Certes, depuis près de trois millénaires, tous les gouvernements se légitimaient en dernière instance, à l'école des progrès moraux des civilisations connectées sur le ciel de leur sotériologie. Puis la démocratie romaine avait rattaché la citoyenneté à une cité déjà subrepticement rédemptrice, la civitas. Celle-ci se fondait sur la virtus, la vertu, donc sur la civilitas, la civilisation. De leur côté, les Grecs avaient rattaché le citoyen, le politès, à la politeia et la politèia à une polis, la cité, que Périclès appelait une pédagogie universelle. Quant au demos, le peuple, il ne renvoyait pas à la population d'un pays, mais aux phalanges civilisatrices des habitants des villes, tellement la politique était une affaire urbaine. (Le net ne prend pas l'alphabet grec)

Mais, au XVIIIe siècle, le genre humain inventait l'axe central de toute interprétation eschatologique du temps des peuples et des nations : cette espèce prétendait avoir mis la main sur l'essieu d'une éthique universelle du salut et de la délivrance par la politique ; et les démocraties serviraient de fer de lance à ce finalisme parathéologique. C'est pourquoi on a vu ici même (- Séance extraordinaire de l'Académie des sciences morales et politiques - Intervention remarquée d'un revenant qui aurait changé de tête , 17 octobre 2014) un acteur imaginaire prononcer un discours imaginaire à l'intention d'une Académie des sciences morales et politiques imaginaire; et ce discours a paru si dangereusement objectif à une Académie des sciences morales et politiques endormie que son secrétaire général m'a demandé le plus officiellement du monde de retirer un texte trop "vrai" à ses yeux.

C'est dire qu'en 1795, c'était une audace de précurseurs de la pensée politique mondiale de fonder une Académie de philosophes et de peseurs qui suivraient pas à pas l'histoire d'une morale universelle, d'un côté, et, de l'autre, celle de son compagnon d'infortune, la politique républicaine, c'était faire preuve, dis-je, d'une vision de l'avenir de l'humanité tout entière d'imaginer un déchiffrage désormais anthropologique, donc métazoologique, de l'histoire conjointe de la démocratie et du rêve qui la soutient.

Cet appel à la conquête d'une extériorité nouvelle du regard de l'historien "objectif" sur toute la représentation donnait à l'objectivité du narrateur une distanciation intellectuelle dont l'échec allait précisément illustrer la profondeur de son récitatif: car, depuis 1789, la véritable histoire de la Révolution s'est révélée onirique par nature, et elle n'a pas trouvé d'interprétation philosophique à ce titre, tellement le silence perruqué de l'Académie chargée d'articuler une morale universelle avec l'histoire réelle et contingente du monde se révèle plus éloquent que de longs discours. Et maintenant, le temporel somme son narrateur transcendantalisé de répondre à la question soulevée en 1795, celle des relations semi-célestes que la démocratie mondiale contemporaine entretient avec la morale de son ciel et, en retour, une politique contemporaine auto-théologisée avec une pensée rationnelle sans tête.

### Informations affichées:
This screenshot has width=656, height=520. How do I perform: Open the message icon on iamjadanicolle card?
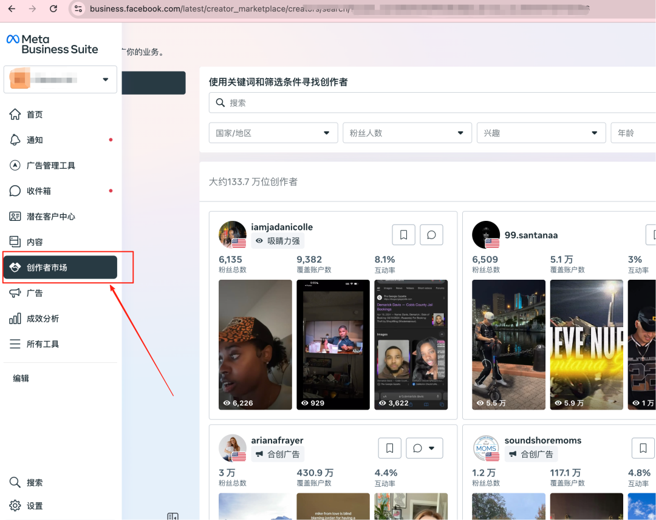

---

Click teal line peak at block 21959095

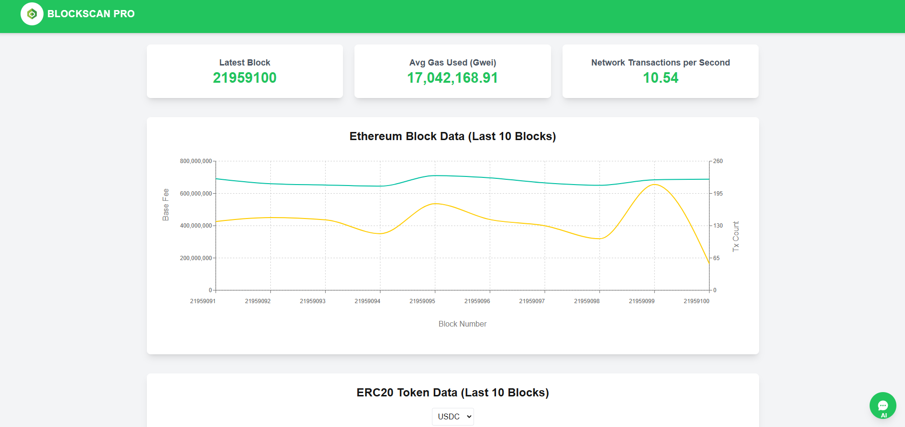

### Tâches à réaliser:
1. Pourriez-vous recopier le passage du texte fourni qui commence à « Mais, au XVIIIe » et se termine à « à ses yeux. », en renommant « démocraties » en « républiques » ?
2. Comment réécririez-vous plus brièvement le paragraphe du texte fourni qui s'ouvre sur « C'est dire qu'en 1795 », sans perdre ses faits principaux ?
Les entrées n'ont aucun rapport avec le texte fourni.

### Réponses correctes:
1.
Mais, au XVIIIe siècle, le genre humain inventait l'axe central de toute interprétation eschatologique du temps des peuples et des nations : cette espèce prétendait avoir mis la main sur l'essieu d'une éthique universelle du salut et de la délivrance par la politique ; et les républiques serviraient de fer de lance à ce finalisme parathéologique. C'est pourquoi on a vu ici même (- Séance extraordinaire de l'Académie des sciences morales et politiques - Intervention remarquée d'un revenant qui aurait changé de tête , 17 octobre 2014) un acteur imaginaire prononcer un discours imaginaire à l'intention d'une Académie des sciences morales et politiques imaginaire; et ce discours a paru si dangereusement objectif à une Académie des sciences morales et politiques endormie que son secrétaire général m'a demandé le plus officiellement du monde de retirer un texte trop "vrai" à ses yeux.

2. En 1795, fonder une Académie de philosophes chargés de suivre à la fois l'histoire d'une morale universelle et celle de la politique républicaine relevait d'une audace de précurseurs. C'était aussi faire preuve d'une vision de l'avenir de l'humanité entière, en imaginant un déchiffrage anthropologique, donc métazoologique, de l'histoire commune de la démocratie et du rêve qui la soutient.